TASK OBJECTIVE >>
From the listing below, set down exactly the lines between the one holding "North Georgia Mountains (565, 1416)" and the one holding "Girl Scouts (542, 1156)", inclusive. No other line is wanted.

EXTRACTED RECORDS >>

*** Block opens ***

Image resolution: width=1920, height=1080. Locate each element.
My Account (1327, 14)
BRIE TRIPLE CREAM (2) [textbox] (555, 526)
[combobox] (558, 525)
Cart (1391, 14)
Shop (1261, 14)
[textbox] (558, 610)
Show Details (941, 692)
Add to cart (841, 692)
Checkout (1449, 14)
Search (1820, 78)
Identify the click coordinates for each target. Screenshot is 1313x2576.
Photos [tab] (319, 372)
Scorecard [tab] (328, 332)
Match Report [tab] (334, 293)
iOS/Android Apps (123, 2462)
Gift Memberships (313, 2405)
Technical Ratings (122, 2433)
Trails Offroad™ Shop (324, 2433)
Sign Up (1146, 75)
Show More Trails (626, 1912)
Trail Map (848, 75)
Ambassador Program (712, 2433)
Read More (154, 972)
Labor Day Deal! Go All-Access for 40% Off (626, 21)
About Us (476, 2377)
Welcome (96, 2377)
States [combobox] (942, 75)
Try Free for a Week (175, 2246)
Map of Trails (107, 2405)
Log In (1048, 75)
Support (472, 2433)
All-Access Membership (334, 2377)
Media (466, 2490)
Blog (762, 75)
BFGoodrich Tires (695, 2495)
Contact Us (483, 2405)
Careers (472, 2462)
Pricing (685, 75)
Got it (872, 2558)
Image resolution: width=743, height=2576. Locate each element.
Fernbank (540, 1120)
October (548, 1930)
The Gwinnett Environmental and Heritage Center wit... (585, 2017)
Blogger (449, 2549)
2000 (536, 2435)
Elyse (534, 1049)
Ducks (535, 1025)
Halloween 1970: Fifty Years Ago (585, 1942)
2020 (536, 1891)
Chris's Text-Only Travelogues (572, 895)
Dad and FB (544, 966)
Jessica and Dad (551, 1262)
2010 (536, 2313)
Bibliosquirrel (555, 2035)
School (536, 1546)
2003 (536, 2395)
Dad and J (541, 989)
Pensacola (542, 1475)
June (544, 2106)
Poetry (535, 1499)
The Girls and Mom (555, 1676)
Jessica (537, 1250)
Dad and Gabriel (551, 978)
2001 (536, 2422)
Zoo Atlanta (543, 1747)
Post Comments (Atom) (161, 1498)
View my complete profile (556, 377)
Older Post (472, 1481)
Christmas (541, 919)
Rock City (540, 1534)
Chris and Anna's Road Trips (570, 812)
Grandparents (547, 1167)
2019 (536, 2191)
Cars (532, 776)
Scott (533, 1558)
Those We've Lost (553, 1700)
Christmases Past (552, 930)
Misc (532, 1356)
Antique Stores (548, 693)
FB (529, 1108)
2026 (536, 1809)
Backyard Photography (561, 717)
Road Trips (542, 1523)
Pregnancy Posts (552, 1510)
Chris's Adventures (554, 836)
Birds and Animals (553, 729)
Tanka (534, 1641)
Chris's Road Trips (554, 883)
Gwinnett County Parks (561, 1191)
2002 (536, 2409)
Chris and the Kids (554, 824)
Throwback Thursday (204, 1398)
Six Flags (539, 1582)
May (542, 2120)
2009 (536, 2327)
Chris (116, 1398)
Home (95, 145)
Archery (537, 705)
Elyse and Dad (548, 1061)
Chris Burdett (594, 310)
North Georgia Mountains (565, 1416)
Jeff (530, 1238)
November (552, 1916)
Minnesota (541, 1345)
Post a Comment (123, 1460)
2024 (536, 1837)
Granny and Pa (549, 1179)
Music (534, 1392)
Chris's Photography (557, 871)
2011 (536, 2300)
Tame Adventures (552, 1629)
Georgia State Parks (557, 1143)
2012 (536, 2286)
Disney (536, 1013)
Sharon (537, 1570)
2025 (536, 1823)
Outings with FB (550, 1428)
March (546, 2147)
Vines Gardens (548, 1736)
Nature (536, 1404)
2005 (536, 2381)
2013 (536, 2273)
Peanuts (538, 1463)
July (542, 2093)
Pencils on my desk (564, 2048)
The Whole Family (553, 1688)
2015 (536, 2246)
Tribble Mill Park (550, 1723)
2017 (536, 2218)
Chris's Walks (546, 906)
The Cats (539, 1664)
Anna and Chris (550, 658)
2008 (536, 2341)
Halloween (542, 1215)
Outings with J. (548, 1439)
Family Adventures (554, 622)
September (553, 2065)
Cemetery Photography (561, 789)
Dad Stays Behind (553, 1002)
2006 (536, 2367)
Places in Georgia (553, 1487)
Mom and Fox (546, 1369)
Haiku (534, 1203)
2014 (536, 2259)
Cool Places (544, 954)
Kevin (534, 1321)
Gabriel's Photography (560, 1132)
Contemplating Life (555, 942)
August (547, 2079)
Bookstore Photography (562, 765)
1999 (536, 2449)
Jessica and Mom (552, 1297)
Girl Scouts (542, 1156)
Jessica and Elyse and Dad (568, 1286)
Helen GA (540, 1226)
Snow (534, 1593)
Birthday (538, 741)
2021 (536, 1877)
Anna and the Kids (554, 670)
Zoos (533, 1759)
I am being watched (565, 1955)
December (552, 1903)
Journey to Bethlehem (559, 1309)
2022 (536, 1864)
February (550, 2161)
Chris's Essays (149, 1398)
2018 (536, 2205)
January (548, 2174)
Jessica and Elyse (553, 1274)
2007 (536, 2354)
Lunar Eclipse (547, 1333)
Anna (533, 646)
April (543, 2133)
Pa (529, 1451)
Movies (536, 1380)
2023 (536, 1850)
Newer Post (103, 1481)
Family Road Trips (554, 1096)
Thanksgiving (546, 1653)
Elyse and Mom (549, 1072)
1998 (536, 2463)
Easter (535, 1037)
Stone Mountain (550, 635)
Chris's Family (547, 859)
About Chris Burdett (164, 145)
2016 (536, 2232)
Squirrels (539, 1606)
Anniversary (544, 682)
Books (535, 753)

*** Block closes ***

RESPONSE AREA >>
North Georgia Mountains (565, 1416)
Jeff (530, 1238)
November (552, 1916)
Minnesota (541, 1345)
Post a Comment (123, 1460)
2024 (536, 1837)
Granny and Pa (549, 1179)
Music (534, 1392)
Chris's Photography (557, 871)
2011 (536, 2300)
Tame Adventures (552, 1629)
Georgia State Parks (557, 1143)
2012 (536, 2286)
Disney (536, 1013)
Sharon (537, 1570)
2025 (536, 1823)
Outings with FB (550, 1428)
March (546, 2147)
Vines Gardens (548, 1736)
Nature (536, 1404)
2005 (536, 2381)
2013 (536, 2273)
Peanuts (538, 1463)
July (542, 2093)
Pencils on my desk (564, 2048)
The Whole Family (553, 1688)
2015 (536, 2246)
Tribble Mill Park (550, 1723)
2017 (536, 2218)
Chris's Walks (546, 906)
The Cats (539, 1664)
Anna and Chris (550, 658)
2008 (536, 2341)
Halloween (542, 1215)
Outings with J. (548, 1439)
Family Adventures (554, 622)
September (553, 2065)
Cemetery Photography (561, 789)
Dad Stays Behind (553, 1002)
2006 (536, 2367)
Places in Georgia (553, 1487)
Mom and Fox (546, 1369)
Haiku (534, 1203)
2014 (536, 2259)
Cool Places (544, 954)
Kevin (534, 1321)
Gabriel's Photography (560, 1132)
Contemplating Life (555, 942)
August (547, 2079)
Bookstore Photography (562, 765)
1999 (536, 2449)
Jessica and Mom (552, 1297)
Girl Scouts (542, 1156)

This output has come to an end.